═════ DATA SECTION

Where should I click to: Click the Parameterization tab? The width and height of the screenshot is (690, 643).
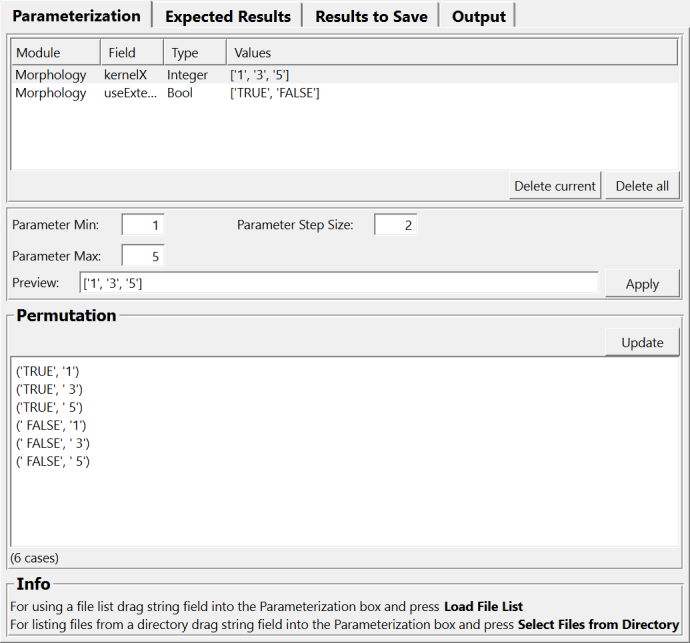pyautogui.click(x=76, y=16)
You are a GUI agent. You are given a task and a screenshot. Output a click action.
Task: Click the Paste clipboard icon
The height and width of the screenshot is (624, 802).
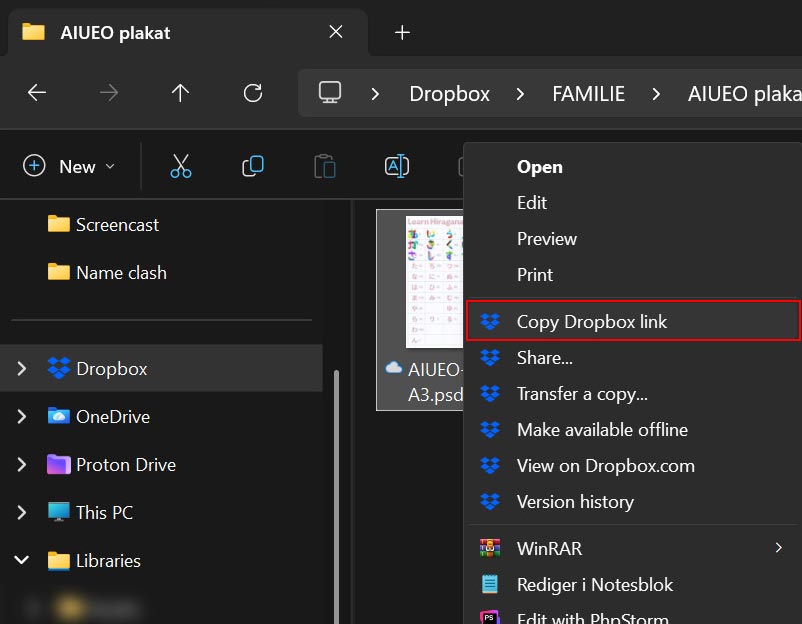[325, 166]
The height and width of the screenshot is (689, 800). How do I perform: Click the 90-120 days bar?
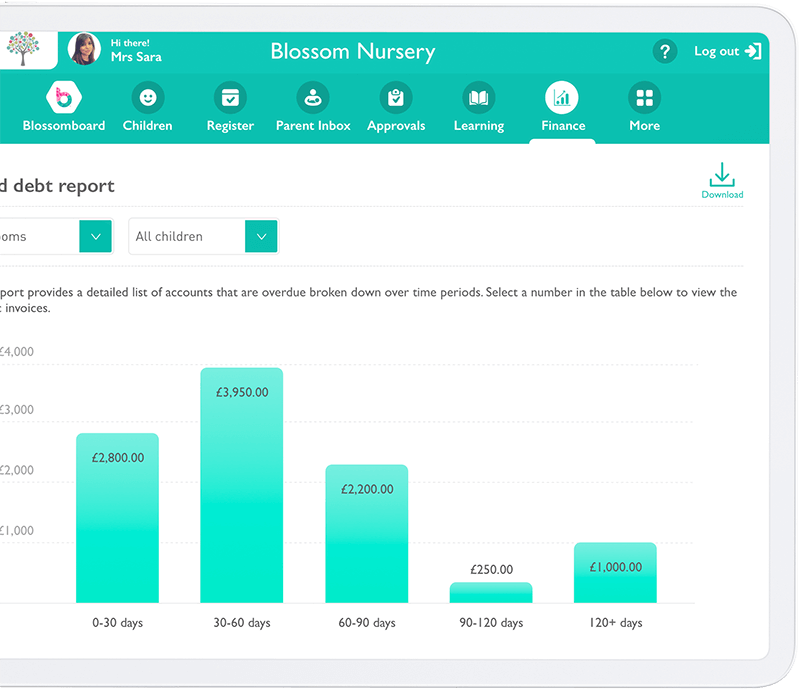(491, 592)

══════════

» WHAT IS NEEDED
Each record above should be restated word for word. The pictures should not appear.

» REPLY TO THE EXERCISE
Where should I click to: Click the Parameterization tab? The width and height of the screenshot is (690, 643).
pyautogui.click(x=76, y=16)
You are a GUI agent. You are given a task and a screenshot. Output a click action.
Task: Click the Paste clipboard icon
The height and width of the screenshot is (624, 802).
[325, 166]
The height and width of the screenshot is (689, 800). How do I perform: Click the 90-120 days bar?
(491, 592)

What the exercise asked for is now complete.